- Task details: Pick out each line of the records that includes the string "will", and copy it.

:: Dataset content

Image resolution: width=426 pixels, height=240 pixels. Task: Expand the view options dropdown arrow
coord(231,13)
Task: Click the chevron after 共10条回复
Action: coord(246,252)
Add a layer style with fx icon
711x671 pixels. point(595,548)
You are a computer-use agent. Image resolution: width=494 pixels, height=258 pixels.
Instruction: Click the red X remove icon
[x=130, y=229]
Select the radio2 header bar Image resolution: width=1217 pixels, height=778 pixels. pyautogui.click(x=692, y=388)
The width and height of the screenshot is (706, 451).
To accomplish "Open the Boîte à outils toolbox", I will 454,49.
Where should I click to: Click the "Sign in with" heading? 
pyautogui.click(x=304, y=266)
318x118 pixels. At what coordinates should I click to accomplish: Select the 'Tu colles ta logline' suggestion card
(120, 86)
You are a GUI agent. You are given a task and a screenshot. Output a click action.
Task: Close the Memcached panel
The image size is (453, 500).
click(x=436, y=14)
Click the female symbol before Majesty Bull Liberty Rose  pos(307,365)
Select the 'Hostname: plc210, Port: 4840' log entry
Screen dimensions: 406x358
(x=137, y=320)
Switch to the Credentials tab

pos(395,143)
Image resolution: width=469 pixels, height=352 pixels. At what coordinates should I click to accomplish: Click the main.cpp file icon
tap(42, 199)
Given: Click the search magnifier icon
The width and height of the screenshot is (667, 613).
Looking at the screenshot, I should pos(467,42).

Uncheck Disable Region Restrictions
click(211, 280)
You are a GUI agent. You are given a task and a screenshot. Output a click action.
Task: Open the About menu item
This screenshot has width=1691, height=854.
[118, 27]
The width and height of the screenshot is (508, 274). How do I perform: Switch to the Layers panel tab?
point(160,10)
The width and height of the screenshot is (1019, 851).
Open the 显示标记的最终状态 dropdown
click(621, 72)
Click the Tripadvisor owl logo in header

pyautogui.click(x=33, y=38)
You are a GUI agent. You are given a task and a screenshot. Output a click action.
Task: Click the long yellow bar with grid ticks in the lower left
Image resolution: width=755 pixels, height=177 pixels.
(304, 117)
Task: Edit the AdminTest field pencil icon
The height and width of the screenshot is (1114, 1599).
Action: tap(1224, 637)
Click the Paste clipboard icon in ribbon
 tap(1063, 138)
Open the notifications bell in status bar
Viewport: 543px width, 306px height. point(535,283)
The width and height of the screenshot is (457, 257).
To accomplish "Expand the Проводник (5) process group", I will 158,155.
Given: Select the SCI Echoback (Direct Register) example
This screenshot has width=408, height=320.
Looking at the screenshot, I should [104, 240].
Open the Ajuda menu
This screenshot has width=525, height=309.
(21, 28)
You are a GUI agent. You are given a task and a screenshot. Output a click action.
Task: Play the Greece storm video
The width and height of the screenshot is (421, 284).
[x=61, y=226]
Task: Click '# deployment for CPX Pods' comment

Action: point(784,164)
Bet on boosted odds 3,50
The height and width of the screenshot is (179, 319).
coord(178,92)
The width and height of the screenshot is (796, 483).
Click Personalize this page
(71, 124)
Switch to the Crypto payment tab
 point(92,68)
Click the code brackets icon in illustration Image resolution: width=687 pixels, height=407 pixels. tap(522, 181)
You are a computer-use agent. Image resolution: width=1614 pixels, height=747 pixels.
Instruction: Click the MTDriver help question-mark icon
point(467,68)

::::

- Written solution:
To accomplish "Open the Boîte à outils toolbox", I will 454,49.
To accomplish "Expand the Проводник (5) process group", I will 158,155.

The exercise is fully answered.